Here's another screenshot of bit.ly analytics.
This one shows a view of retweets.
Labels: bit.ly, social media
6 Comments:
Craig, does bit.ly track unique IP's? It looks like that is an advantage of notlong. If bit.ly adds a feature that separates out unique views, then I'll be sold.
David
I don't think that bit.ly tracks it out by unique IP. Are you sure that notlong has this feature? It doesn't appear on my notlong account. How do I see this data?
Give urlborg.com a try!
It has good statistics and it's built by a former OgilvyOne (athens) employee :-)
here is an example report page (just add /i to any urlborg short url)
http://ub0.cc/2w/1s/i.
Btw, if you are into QR codes, check this out (/qr at the end of short url): http://ub0.cc/2w/1s/qr
Dave, I see what you mean about the unique IPs.
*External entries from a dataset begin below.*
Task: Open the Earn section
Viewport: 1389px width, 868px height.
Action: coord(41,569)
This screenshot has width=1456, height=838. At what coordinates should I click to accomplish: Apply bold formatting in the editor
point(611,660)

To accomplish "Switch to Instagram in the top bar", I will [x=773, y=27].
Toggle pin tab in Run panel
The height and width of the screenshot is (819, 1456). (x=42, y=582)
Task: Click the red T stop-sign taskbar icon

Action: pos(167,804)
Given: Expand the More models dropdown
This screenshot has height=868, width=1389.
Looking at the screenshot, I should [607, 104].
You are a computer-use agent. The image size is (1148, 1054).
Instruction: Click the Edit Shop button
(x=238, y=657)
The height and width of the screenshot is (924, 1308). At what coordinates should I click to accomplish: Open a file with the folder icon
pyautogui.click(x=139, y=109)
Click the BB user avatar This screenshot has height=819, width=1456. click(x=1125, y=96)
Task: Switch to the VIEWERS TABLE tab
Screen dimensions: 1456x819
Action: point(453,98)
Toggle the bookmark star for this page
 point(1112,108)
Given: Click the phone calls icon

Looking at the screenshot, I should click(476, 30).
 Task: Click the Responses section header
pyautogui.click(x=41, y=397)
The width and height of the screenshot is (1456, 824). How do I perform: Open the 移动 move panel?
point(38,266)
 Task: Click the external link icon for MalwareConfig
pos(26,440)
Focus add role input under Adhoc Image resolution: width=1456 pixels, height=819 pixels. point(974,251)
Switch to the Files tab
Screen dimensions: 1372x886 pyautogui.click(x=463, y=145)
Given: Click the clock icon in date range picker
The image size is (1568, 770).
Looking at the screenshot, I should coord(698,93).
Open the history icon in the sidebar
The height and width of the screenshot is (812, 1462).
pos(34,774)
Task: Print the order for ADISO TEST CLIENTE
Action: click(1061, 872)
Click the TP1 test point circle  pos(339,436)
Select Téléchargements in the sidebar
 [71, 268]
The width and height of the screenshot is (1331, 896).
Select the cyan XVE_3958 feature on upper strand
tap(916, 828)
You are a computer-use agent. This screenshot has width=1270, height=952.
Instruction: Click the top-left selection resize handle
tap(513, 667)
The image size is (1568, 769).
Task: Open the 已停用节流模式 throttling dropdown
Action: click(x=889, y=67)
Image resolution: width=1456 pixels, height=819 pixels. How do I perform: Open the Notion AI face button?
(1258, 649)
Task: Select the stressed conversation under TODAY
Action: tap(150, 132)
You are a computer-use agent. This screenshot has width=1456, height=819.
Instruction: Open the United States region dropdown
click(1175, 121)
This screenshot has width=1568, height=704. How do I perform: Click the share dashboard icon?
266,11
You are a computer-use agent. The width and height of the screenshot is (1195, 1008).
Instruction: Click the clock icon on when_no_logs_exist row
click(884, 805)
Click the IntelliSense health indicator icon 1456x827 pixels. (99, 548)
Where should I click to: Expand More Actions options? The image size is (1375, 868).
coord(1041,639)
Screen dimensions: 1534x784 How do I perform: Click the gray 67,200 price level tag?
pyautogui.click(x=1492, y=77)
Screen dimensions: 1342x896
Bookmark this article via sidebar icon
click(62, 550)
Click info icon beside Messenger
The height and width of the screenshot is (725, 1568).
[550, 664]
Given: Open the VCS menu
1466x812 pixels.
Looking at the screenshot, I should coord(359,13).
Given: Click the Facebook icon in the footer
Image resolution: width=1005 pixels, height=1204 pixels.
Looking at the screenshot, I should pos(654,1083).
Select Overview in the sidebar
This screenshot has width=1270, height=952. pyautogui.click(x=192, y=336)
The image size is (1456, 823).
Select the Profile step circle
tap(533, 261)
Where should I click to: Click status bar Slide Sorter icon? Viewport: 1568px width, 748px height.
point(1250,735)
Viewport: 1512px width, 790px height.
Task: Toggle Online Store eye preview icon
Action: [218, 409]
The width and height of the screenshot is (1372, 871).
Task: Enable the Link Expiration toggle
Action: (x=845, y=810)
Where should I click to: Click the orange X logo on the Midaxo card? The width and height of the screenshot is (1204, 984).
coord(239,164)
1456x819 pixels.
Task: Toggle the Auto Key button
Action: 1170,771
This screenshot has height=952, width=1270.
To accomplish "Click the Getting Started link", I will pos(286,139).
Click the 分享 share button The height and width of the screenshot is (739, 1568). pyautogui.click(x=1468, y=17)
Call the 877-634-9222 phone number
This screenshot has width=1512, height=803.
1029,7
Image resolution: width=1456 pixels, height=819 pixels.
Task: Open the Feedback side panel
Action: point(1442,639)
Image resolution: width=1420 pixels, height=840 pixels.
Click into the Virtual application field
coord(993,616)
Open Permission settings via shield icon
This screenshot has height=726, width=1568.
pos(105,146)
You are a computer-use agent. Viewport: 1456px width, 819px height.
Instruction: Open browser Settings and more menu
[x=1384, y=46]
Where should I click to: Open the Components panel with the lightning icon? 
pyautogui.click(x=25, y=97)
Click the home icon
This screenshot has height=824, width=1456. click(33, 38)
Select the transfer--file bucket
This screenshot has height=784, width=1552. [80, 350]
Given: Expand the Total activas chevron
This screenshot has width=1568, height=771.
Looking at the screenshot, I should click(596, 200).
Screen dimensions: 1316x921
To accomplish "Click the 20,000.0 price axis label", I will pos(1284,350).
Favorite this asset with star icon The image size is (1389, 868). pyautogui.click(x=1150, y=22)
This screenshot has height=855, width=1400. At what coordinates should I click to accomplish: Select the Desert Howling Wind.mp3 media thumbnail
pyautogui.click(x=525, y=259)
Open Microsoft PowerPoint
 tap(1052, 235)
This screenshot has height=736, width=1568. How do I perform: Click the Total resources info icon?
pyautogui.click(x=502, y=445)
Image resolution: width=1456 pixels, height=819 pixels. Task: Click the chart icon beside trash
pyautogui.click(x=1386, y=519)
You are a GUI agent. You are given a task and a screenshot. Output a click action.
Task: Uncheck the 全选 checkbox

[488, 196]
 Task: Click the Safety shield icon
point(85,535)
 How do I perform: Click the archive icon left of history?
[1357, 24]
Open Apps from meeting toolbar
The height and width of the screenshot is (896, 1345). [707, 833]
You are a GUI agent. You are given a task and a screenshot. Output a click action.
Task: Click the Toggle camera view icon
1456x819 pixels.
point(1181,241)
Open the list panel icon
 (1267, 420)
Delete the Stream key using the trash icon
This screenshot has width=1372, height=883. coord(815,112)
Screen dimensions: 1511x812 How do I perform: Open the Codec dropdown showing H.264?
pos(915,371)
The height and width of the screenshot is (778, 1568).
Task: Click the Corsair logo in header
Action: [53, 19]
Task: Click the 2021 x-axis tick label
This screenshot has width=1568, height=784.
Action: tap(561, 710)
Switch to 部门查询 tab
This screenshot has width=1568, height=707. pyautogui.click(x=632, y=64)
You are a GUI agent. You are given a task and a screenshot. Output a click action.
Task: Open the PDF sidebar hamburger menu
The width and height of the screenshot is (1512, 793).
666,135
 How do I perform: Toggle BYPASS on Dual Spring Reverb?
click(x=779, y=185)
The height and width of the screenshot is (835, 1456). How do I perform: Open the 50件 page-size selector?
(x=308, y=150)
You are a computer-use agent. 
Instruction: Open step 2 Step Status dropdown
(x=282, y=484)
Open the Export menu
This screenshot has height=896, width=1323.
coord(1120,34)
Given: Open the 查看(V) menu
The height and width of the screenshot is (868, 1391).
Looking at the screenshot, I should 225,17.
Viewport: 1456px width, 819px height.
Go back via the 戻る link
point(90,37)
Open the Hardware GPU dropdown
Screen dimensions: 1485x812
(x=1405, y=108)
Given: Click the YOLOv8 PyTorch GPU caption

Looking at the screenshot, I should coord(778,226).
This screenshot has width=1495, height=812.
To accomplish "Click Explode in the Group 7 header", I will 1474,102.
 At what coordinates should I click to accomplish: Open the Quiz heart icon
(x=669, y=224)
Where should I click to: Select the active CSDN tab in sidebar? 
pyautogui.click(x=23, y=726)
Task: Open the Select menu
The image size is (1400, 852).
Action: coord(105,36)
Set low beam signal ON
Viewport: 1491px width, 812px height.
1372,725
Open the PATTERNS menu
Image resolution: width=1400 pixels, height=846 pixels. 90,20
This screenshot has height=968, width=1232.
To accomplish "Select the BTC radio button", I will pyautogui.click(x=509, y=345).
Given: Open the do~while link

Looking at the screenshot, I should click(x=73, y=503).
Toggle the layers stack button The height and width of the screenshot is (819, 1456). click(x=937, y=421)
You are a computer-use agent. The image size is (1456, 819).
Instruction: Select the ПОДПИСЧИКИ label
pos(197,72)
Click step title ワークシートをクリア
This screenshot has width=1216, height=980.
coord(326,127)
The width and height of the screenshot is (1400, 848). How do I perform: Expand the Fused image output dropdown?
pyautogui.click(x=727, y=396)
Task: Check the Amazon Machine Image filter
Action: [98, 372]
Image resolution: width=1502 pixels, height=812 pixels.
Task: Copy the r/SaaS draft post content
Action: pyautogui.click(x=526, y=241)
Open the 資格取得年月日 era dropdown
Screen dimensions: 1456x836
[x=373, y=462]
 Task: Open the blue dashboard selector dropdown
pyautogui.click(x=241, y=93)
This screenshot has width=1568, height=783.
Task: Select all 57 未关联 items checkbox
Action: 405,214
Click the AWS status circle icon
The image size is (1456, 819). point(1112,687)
Notlong just lists out the number of unique IPs, it doesn't give you the actual unique IP.
I'm curious as to how you use this data? Unique IPs is not the same as unique views that we track with Google Analytics.
Also, can you use Notlong to track more than 10 days of data? I think that it may only show the 10 most recent days.
Let me know what you find out.
Hi Craig,
Not that familiar with notlong, but I imagine unique IP's helps you determine how many unique individuals clicked through your link. If you just track clicks, that's valuable data but you don't know how many of those are coming from different people. I think besides this benefit, you're right - notlong doesn't have some of the same analytics features such as more detailed historical data.
Dave, good point about the unique IPs. I'm hoping that bit.ly will add some of these features soon. It seems a useful tool that they developers of bit.ly could make some money from.